COA Chap 5 for Evening
COA Chap 5 for Evening
COA Chap 5 for Evening
The term instruction set architecture refers to the actual portion of the computer visible to the
programmer or compiler writer. The instruction set architecture serves as the boundary between
the software and hardware.
The implementation of a machine has two components: organization and hardware. The term
organization includes the high-level aspects of a computer’s design, such as the memory system,
the bus structure, and the design of the internal CPU (central processing unit where arithmetic,
logic, branching, and data transfer are implemented). For example, two processors with nearly
identical instruction set architectures but very different organizations are the Pentium III and
Pentium 4. Although the Pentium 4 has new instructions, these are all in the floating point
instruction set.
The term hardware is used to refer to the details of a machine, including the logic design and
the packaging technology of the machine.
Often a line of machines contains machines with identical instruction set architectures and
nearly identical organizations, but they differ in the detailed hardware implementation. For
example, the Pentium II and Celeron are nearly identical, but offer different clock rates and
different memory systems, making the Celron more effective for low-end computers. The word
architecture covers all three aspects of computer design: instruction set architecture,
organization, and hardware.
2
5.1. Timing and Control
Timing refers to the way in which events are coordinated on the bus. A bus in computer
terminology represents a physical connection used to carry a signal from one point to another.

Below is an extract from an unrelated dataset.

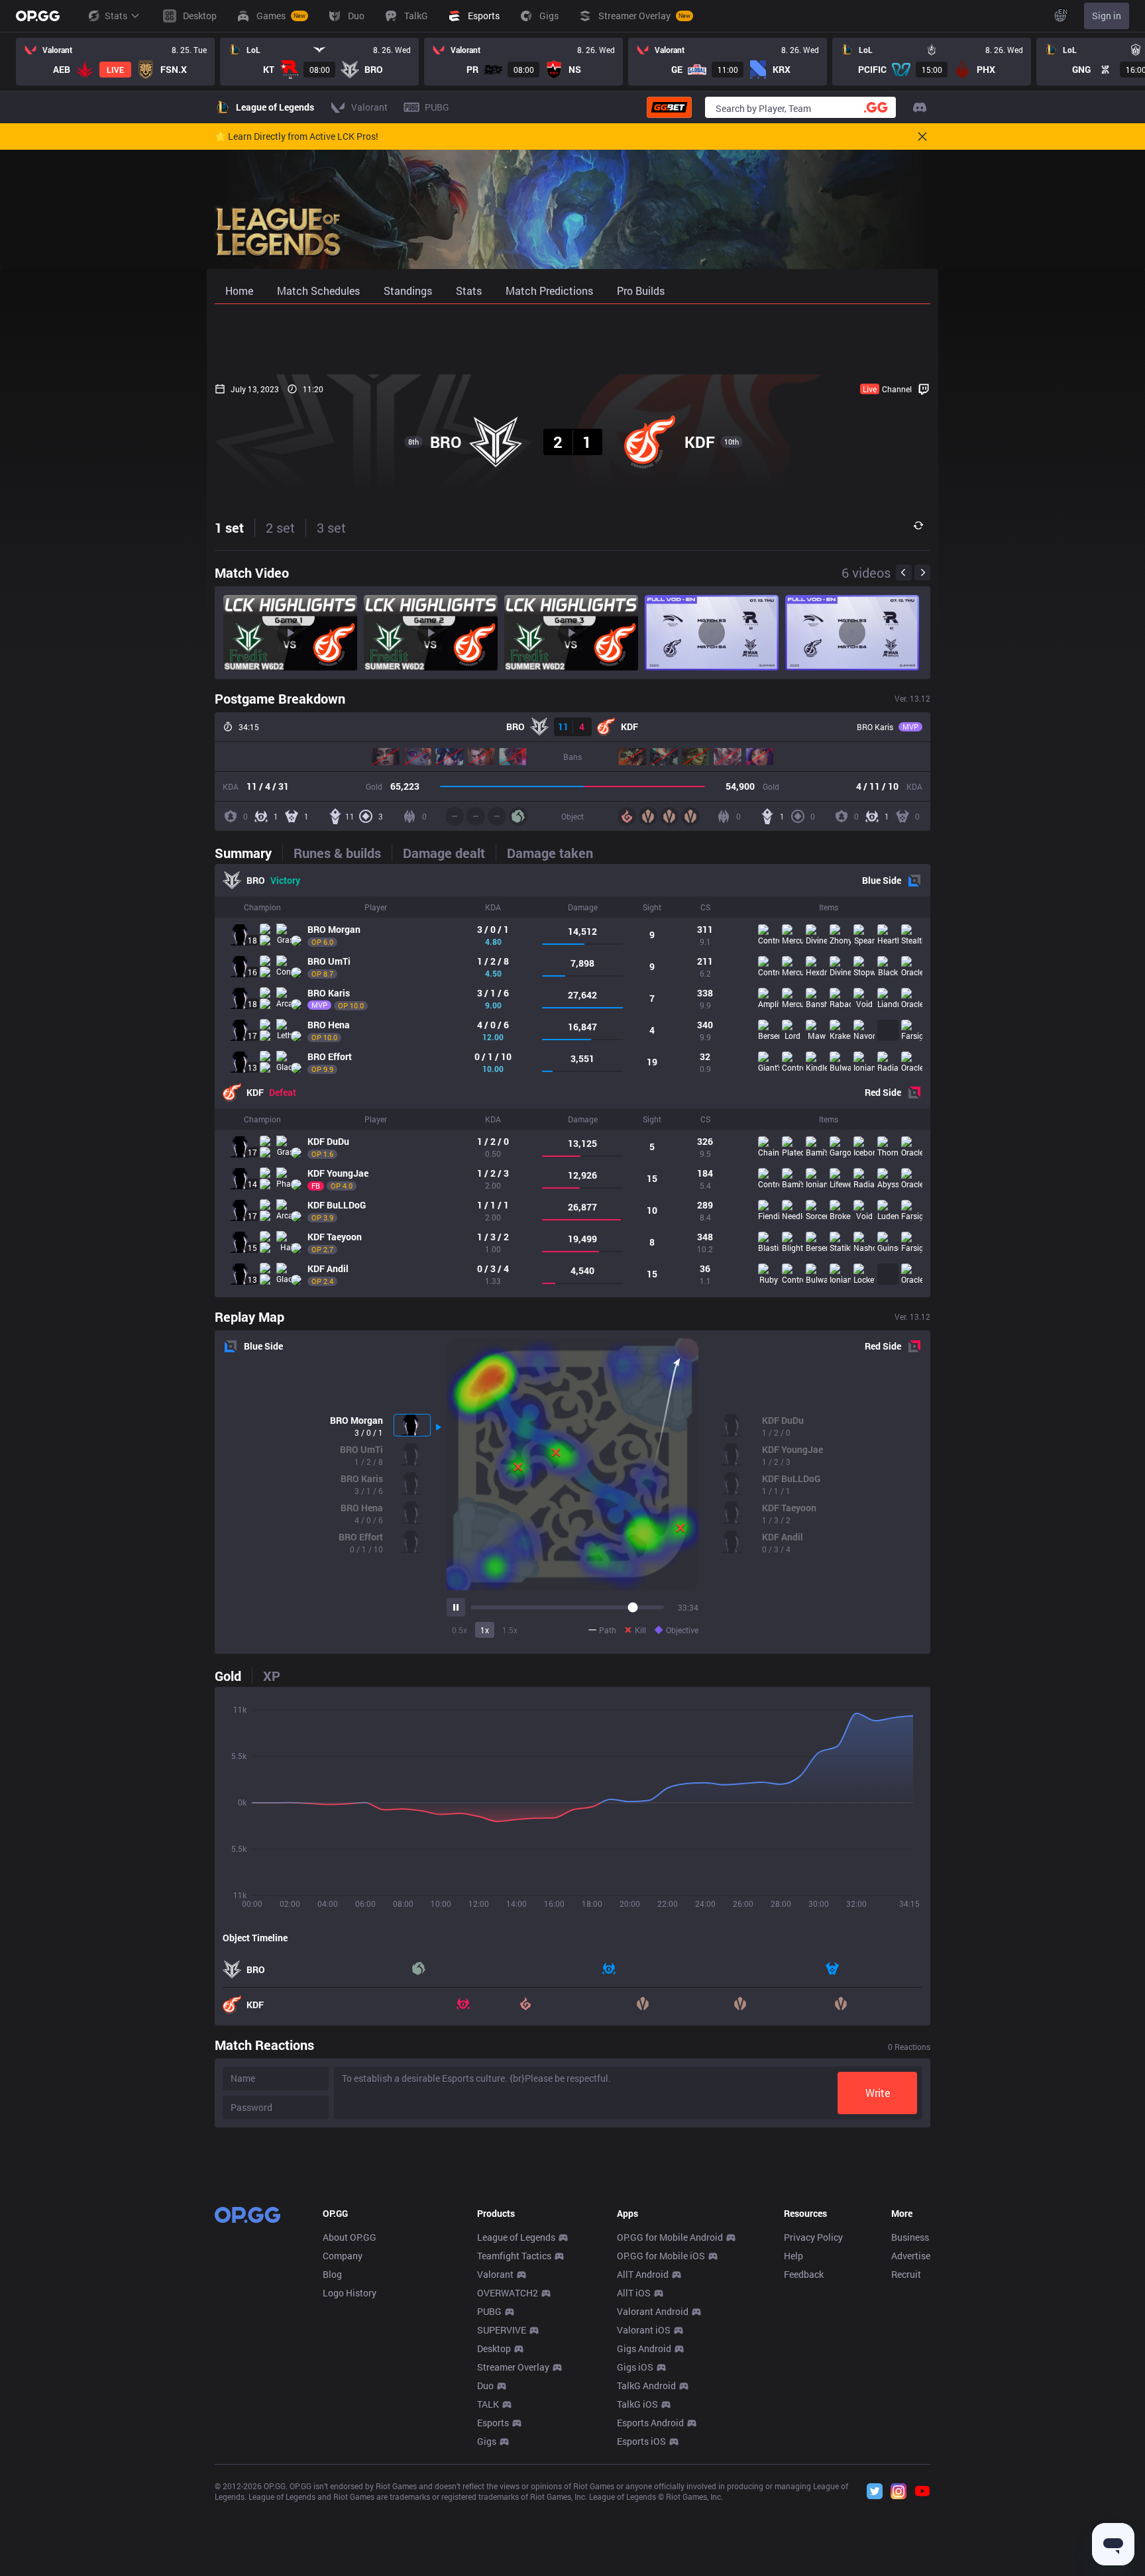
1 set (229, 527)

Obviously, depending on the signal carried, there exist at least four types of buses: address, data,
control, and power buses.
Data buses carry data, control buses carry control signals, and power buses carry the power-
supply/ground voltage. In addition to carrying control signals, a control bus can carry timing
signals. These are signals used to determine the exact timing for data transfer to and from a bus;
that is, they determine when a given computer system component, such as the processor,
memory, or I/O devices, can place data on the bus and when they can receive data from the bus.
Buses use either synchronous timing or asynchronous timing:
A bus can be synchronous if data transfer over the bus is controlled by a bus clock. The
clock acts as the timing reference for all bus signals.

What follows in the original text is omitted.